Agnes Greig, the daughter of John Greig and Margaret (Burrell or Birrell) was born on 15 November 1837 in Abbotshall, Fifeshire, Scotland. She immigrated to Sydney with her family in 1849 on the Agenoria.[1] The Greigs arrived at Ballarat on 18 November 1854. Around a year later, at the time of the Eureka battle, she was 16 years old. She lived in a tent near the stockade with her family and was said to have witnessed the rebellion. Her reminiscences are told in the book Eureka Reminiscences. She married William Franks in 1855, and a family followed: Margaret b. 1856 Ballarat (married Mr Anstey, died 1938 Ferntree Gully); Elizabeth b. 1858 Ballarat; John b. 1860 Ballarat; Euphemia b. 1861 Ballarat (married Henry Stephens 1883, died 1931 Footscray); and Jessie Grace b. 1870 Ballarat.

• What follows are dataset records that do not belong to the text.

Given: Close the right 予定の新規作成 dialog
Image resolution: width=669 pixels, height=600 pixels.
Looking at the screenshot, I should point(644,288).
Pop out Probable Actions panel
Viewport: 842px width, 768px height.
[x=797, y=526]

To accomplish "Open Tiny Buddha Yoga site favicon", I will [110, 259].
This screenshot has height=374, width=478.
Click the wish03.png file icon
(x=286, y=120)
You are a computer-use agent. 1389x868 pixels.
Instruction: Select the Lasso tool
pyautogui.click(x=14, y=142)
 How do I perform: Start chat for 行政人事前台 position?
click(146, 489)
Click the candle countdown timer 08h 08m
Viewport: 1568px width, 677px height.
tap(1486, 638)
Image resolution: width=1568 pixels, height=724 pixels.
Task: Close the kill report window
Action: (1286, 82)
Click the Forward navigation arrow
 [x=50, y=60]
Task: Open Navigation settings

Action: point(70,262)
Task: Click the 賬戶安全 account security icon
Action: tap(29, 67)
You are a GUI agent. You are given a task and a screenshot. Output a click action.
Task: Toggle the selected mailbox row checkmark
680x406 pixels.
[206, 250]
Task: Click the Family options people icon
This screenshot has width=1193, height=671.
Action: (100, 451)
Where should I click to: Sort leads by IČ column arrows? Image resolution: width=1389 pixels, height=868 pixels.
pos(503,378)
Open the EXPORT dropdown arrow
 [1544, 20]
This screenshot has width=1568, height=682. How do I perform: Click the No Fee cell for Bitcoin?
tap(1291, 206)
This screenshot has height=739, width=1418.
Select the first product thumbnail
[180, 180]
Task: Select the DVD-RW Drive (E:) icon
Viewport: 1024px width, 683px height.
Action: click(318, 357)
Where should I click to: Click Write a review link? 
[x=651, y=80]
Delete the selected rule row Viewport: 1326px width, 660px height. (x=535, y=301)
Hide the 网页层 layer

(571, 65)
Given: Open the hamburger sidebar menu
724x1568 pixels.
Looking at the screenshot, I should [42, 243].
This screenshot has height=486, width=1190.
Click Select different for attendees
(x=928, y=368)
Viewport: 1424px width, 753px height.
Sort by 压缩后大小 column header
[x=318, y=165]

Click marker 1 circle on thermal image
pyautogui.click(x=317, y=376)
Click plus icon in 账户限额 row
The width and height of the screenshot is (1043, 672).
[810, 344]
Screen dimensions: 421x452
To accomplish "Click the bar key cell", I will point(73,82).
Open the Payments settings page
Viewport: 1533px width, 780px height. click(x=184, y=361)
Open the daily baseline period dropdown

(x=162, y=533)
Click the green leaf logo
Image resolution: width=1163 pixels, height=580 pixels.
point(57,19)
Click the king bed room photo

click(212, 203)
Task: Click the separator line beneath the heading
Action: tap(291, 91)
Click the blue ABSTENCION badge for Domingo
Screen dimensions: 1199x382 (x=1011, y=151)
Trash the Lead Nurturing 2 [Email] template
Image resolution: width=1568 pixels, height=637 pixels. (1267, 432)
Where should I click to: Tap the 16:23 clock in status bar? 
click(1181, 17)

Goldfields Involvement, 1854

Early goldfields’ reminiscences, such as those written by Agnes Franks (Greig) afford excellent illustrations of the courage and fortitude with which women faced the discomforts and hardships of the digger’s life. Agnes had lived in what is now known as Rodier Street for fifty years, on the spot where she stood on December 3, 1854, terror-stricken, at the door of her father’s tent, and saw the beginning of the attack on the stockade. Agnes was known for her very good memory and keen powers of observation.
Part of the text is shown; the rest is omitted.